Creative Team Building and Leadership Resources - In our Elements

Transfiguration Class: Guest Blog by Missy Harris

Monday, June 27th, 2011

Fellow Passengers:  This week’s Primary Passage (Matthew 16:24-17:13) transports me to the scene where the disciples witness Jesus’ transfiguration on the mountaintop.  After traveling around with Jesus, witnessing and participating in his work and ministry I wonder what the disciples were thinking on their walk up the mountain.  Were they trying to make sense of Jesus’ most recent message “for those who want to save their life will lose it, and those who lose their life for my sake will find it?”  Was Peter, confused by his recent interactions with Jesus, replaying in his mind their conversations that ranged from Jesus telling Peter that he would be the foundation of the church to Jesus calling him Satan and telling him that his focus was on all the wrong things?

I suspect that the disciples were feeling some sense of relief, thinking that they were getting away from all the pressure and intensity, the cries for help and hope and healing that chased at their heels and seemed to jump out around every corner while they were with Jesus.  I imagine a collective sigh of relief as they walked away from the city, up to the mountaintop.  Finally, they were getting a brief respite, time away to regroup, rest, and relax.

However, rest and relaxation were not in the script for the disciples.  This was no ordinary camping trip to the mountains with the guys.  When they arrived at the top of the mountain, Jesus transfigured in front of them.  “His face shone like the sun, and his clothes became dazzling white.”   Suddenly, Moses and Elijah were there too.  Forgetting his previous exchange with Jesus about who people were saying he really was, Peter jumped into action and offered to build dwelling places for Jesus, Elijah and Moses so that they could all remain right where they were, where things were extraordinary and full of light.  Surely staying on the mountain together was better than the fate that awaited them all when they returned to the city.

I would venture to guess that you if asked most kids (and adults, for that matter) what comes to mind when they hear the word transfiguration, the first answer is probably not going to be this story from Matthew.  For many, the most immediate association would be the magical art of transfiguration, taught in classes at Hogwarts in the Harry Potter book series.  In Harry’s first year at Hogwarts, Professor Minerva McGonagall addresses her transfiguration class, “Transfiguration is some of the most complex and dangerous magic you will learn at Hogwarts.  Anyone messing around in my class will leave and not come back.  You have been warned.”

Harry and his friends learned (or tried to learn) how to transfigure hedgehogs into pincushions, buttons into beetles, and matches into needles.  They learned the art of transfiguration in the (mostly) safe confines of McGonagall’s classroom at Hogwarts.   Each simple transfiguration assignment progressively led to more challenging tasks, preparing the young students to face any number of dangers and difficulties in their efforts to win against the forces of dark magic.

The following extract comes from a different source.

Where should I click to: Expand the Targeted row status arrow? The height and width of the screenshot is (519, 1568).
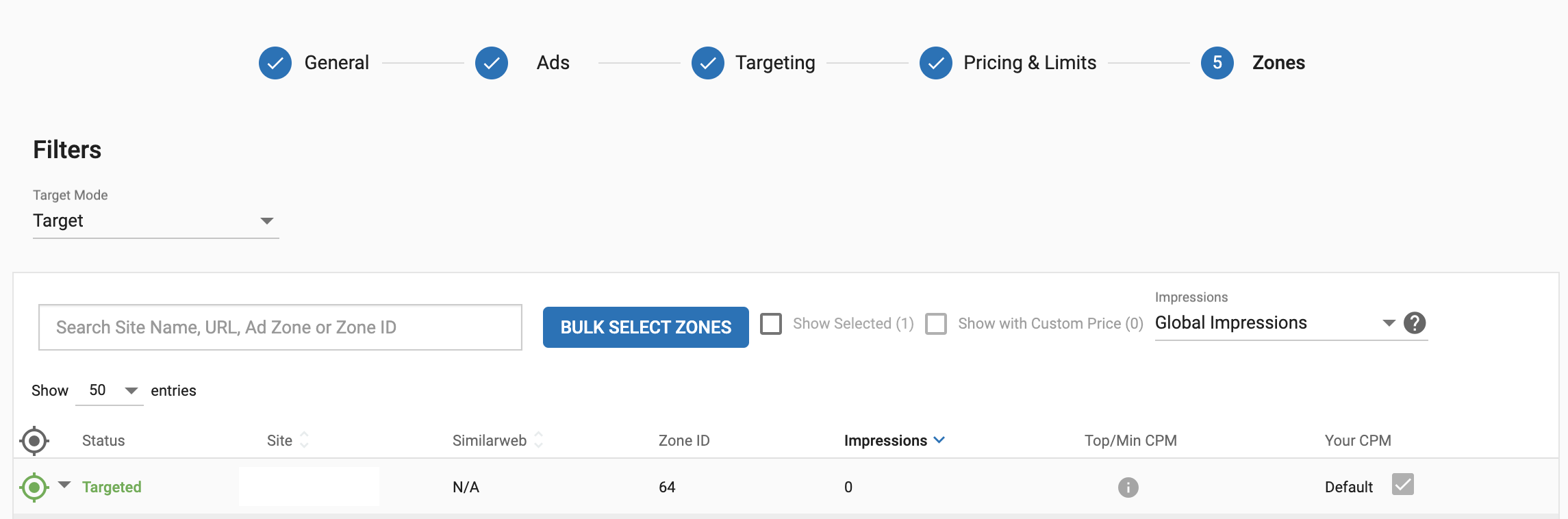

Even though transfiguration was “some of the most complex and dangerous magic” the students needed it to survive.  Learning this art was not easy.  It took the students a great deal of practice and lots of mistakes to master even the most simple transfiguration assignments.  Ultimately, what they most needed already existed within them, but many of them never quite discovered this for themselves.

The same was true for the disciples.  They needed to witness the transfiguration of Jesus, but they failed to recognize that the light they needed was already within them.  Jesus continued to instruct and prepare them.  All that they needed was in front of them and within them, but they never fully got it.

I’m guessing the Hogwarts’ students would have preferred to remain within the safety of McGonagall’s classroom, practicing transfiguration on matches and hedgehogs and buttons, rather than attempting their skills in real situations, where their lives might depend on how well they performed what they learned in class.

It makes sense that Peter would want to make every effort to stay right where they were, offering to build dwelling places for Jesus, Moses, and Elijah.  Why not remain in the place where they seemed safe?  Why would the disciples want to return to the places where Jesus’ life would be at risk?  Here on the mountaintop, they could be with Moses and Elijah and Jesus.  Here they could be perpetually surrounded and held safely in the glowing light.  We know how the rest of this story goes.  The questions that remain for us – How will we respond when we are tempted to plant ourselves firmly where things are extraordinary and full of light?  What will it take for us to recognize that we have already been given all that we need, that the light is already within us?

Missy Harris works part time at the Circle of Mercy congregation with the kids and youth, part time with InOurElements on a plastics project, volunteers with the Pastoral Care Department at Mission Hospital, is raising a 2 year old, is married to Firefighter David, serves on the board of directors at Jubilee Partners, and is working with M. Porter on a top secret  linguistics project.  (You are probably already under its influence and you don’t even know it.)